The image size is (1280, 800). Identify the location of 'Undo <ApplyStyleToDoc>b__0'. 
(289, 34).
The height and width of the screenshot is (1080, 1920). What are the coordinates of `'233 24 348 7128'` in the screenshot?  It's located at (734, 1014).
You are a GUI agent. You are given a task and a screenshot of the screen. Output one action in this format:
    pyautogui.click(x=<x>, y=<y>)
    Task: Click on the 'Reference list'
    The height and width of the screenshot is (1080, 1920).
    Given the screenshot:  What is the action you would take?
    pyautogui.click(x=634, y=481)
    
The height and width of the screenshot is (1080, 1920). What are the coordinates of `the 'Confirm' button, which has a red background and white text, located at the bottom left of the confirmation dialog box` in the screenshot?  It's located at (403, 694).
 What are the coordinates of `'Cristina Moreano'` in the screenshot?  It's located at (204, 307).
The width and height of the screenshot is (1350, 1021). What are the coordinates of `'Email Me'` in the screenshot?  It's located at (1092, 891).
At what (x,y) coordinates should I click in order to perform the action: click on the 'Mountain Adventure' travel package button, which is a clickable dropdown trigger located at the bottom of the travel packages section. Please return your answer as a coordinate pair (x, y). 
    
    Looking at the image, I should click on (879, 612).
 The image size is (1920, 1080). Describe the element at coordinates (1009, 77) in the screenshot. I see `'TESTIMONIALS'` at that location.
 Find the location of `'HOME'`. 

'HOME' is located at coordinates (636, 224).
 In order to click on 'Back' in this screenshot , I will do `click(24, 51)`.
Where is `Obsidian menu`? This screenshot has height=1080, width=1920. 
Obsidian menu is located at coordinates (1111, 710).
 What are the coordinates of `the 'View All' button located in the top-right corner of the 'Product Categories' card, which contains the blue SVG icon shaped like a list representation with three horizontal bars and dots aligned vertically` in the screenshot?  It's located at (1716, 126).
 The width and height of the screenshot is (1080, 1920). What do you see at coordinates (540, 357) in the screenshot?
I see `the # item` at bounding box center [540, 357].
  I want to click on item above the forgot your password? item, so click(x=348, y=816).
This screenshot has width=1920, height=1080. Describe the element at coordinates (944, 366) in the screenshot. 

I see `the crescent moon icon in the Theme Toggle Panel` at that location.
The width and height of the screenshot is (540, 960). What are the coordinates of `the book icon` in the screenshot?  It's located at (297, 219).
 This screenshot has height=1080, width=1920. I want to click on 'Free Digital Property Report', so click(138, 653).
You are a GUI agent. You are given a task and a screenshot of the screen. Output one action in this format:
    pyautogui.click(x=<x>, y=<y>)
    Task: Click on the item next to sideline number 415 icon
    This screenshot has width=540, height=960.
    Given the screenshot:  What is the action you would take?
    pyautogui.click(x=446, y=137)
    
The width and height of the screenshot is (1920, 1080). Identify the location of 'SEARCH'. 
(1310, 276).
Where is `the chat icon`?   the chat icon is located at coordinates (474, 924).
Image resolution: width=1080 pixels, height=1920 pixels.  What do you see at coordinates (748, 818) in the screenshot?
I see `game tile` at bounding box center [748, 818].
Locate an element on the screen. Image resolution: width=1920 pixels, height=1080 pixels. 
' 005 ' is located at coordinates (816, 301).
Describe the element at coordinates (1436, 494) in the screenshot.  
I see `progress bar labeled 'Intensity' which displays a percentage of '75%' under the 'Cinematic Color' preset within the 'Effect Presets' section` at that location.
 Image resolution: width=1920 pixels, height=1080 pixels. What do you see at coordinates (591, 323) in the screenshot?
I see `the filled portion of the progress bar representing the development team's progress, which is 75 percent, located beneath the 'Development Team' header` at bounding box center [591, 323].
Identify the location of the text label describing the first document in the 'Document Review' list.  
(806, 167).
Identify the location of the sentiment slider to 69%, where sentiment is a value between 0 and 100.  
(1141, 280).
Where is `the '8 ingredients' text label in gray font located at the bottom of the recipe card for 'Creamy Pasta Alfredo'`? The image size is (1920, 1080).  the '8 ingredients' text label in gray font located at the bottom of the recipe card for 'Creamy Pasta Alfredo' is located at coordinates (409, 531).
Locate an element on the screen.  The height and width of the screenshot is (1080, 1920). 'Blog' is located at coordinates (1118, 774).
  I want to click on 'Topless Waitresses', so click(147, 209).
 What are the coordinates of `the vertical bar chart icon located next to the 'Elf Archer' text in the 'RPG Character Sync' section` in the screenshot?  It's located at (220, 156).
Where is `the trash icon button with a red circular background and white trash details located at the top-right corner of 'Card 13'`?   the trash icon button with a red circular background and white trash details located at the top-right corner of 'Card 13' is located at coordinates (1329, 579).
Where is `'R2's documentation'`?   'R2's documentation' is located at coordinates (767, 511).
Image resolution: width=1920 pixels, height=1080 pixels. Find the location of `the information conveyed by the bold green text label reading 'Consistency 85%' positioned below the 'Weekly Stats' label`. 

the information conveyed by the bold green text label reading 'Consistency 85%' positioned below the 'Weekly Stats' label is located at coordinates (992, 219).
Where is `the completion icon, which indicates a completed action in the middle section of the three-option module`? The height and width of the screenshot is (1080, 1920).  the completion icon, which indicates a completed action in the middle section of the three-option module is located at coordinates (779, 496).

■ **Seu objetivo**
Retorne todas as linhas dos registros acima, reproduzindo-as sem qualquer alteração.

■ **Resposta à tarefa**
The image size is (1280, 800). Identify the location of 'Undo <ApplyStyleToDoc>b__0'. 
(289, 34).
The height and width of the screenshot is (1080, 1920). What are the coordinates of `'233 24 348 7128'` in the screenshot?  It's located at (734, 1014).
You are a GUI agent. You are given a task and a screenshot of the screen. Output one action in this format:
    pyautogui.click(x=<x>, y=<y>)
    Task: Click on the 'Reference list'
    The height and width of the screenshot is (1080, 1920).
    Given the screenshot:  What is the action you would take?
    pyautogui.click(x=634, y=481)
    
The height and width of the screenshot is (1080, 1920). What are the coordinates of `the 'Confirm' button, which has a red background and white text, located at the bottom left of the confirmation dialog box` in the screenshot?  It's located at (403, 694).
 What are the coordinates of `'Cristina Moreano'` in the screenshot?  It's located at (204, 307).
The width and height of the screenshot is (1350, 1021). What are the coordinates of `'Email Me'` in the screenshot?  It's located at (1092, 891).
At what (x,y) coordinates should I click in order to perform the action: click on the 'Mountain Adventure' travel package button, which is a clickable dropdown trigger located at the bottom of the travel packages section. Please return your answer as a coordinate pair (x, y). 
    
    Looking at the image, I should click on (879, 612).
 The image size is (1920, 1080). Describe the element at coordinates (1009, 77) in the screenshot. I see `'TESTIMONIALS'` at that location.
 Find the location of `'HOME'`. 

'HOME' is located at coordinates (636, 224).
 In order to click on 'Back' in this screenshot , I will do `click(24, 51)`.
Where is `Obsidian menu`? This screenshot has height=1080, width=1920. 
Obsidian menu is located at coordinates (1111, 710).
 What are the coordinates of `the 'View All' button located in the top-right corner of the 'Product Categories' card, which contains the blue SVG icon shaped like a list representation with three horizontal bars and dots aligned vertically` in the screenshot?  It's located at (1716, 126).
 The width and height of the screenshot is (1080, 1920). What do you see at coordinates (540, 357) in the screenshot?
I see `the # item` at bounding box center [540, 357].
  I want to click on item above the forgot your password? item, so click(x=348, y=816).
This screenshot has width=1920, height=1080. Describe the element at coordinates (944, 366) in the screenshot. 

I see `the crescent moon icon in the Theme Toggle Panel` at that location.
The width and height of the screenshot is (540, 960). What are the coordinates of `the book icon` in the screenshot?  It's located at (297, 219).
 This screenshot has height=1080, width=1920. I want to click on 'Free Digital Property Report', so click(138, 653).
You are a GUI agent. You are given a task and a screenshot of the screen. Output one action in this format:
    pyautogui.click(x=<x>, y=<y>)
    Task: Click on the item next to sideline number 415 icon
    This screenshot has width=540, height=960.
    Given the screenshot:  What is the action you would take?
    pyautogui.click(x=446, y=137)
    
The width and height of the screenshot is (1920, 1080). Identify the location of 'SEARCH'. 
(1310, 276).
Where is `the chat icon`?   the chat icon is located at coordinates (474, 924).
Image resolution: width=1080 pixels, height=1920 pixels.  What do you see at coordinates (748, 818) in the screenshot?
I see `game tile` at bounding box center [748, 818].
Locate an element on the screen. Image resolution: width=1920 pixels, height=1080 pixels. 
' 005 ' is located at coordinates (816, 301).
Describe the element at coordinates (1436, 494) in the screenshot.  
I see `progress bar labeled 'Intensity' which displays a percentage of '75%' under the 'Cinematic Color' preset within the 'Effect Presets' section` at that location.
 Image resolution: width=1920 pixels, height=1080 pixels. What do you see at coordinates (591, 323) in the screenshot?
I see `the filled portion of the progress bar representing the development team's progress, which is 75 percent, located beneath the 'Development Team' header` at bounding box center [591, 323].
Identify the location of the text label describing the first document in the 'Document Review' list.  
(806, 167).
Identify the location of the sentiment slider to 69%, where sentiment is a value between 0 and 100.  
(1141, 280).
Where is `the '8 ingredients' text label in gray font located at the bottom of the recipe card for 'Creamy Pasta Alfredo'`? The image size is (1920, 1080).  the '8 ingredients' text label in gray font located at the bottom of the recipe card for 'Creamy Pasta Alfredo' is located at coordinates (409, 531).
Locate an element on the screen.  The height and width of the screenshot is (1080, 1920). 'Blog' is located at coordinates (1118, 774).
  I want to click on 'Topless Waitresses', so click(147, 209).
 What are the coordinates of `the vertical bar chart icon located next to the 'Elf Archer' text in the 'RPG Character Sync' section` in the screenshot?  It's located at (220, 156).
Where is `the trash icon button with a red circular background and white trash details located at the top-right corner of 'Card 13'`?   the trash icon button with a red circular background and white trash details located at the top-right corner of 'Card 13' is located at coordinates (1329, 579).
Where is `'R2's documentation'`?   'R2's documentation' is located at coordinates (767, 511).
Image resolution: width=1920 pixels, height=1080 pixels. Find the location of `the information conveyed by the bold green text label reading 'Consistency 85%' positioned below the 'Weekly Stats' label`. 

the information conveyed by the bold green text label reading 'Consistency 85%' positioned below the 'Weekly Stats' label is located at coordinates (992, 219).
Where is `the completion icon, which indicates a completed action in the middle section of the three-option module`? The height and width of the screenshot is (1080, 1920).  the completion icon, which indicates a completed action in the middle section of the three-option module is located at coordinates (779, 496).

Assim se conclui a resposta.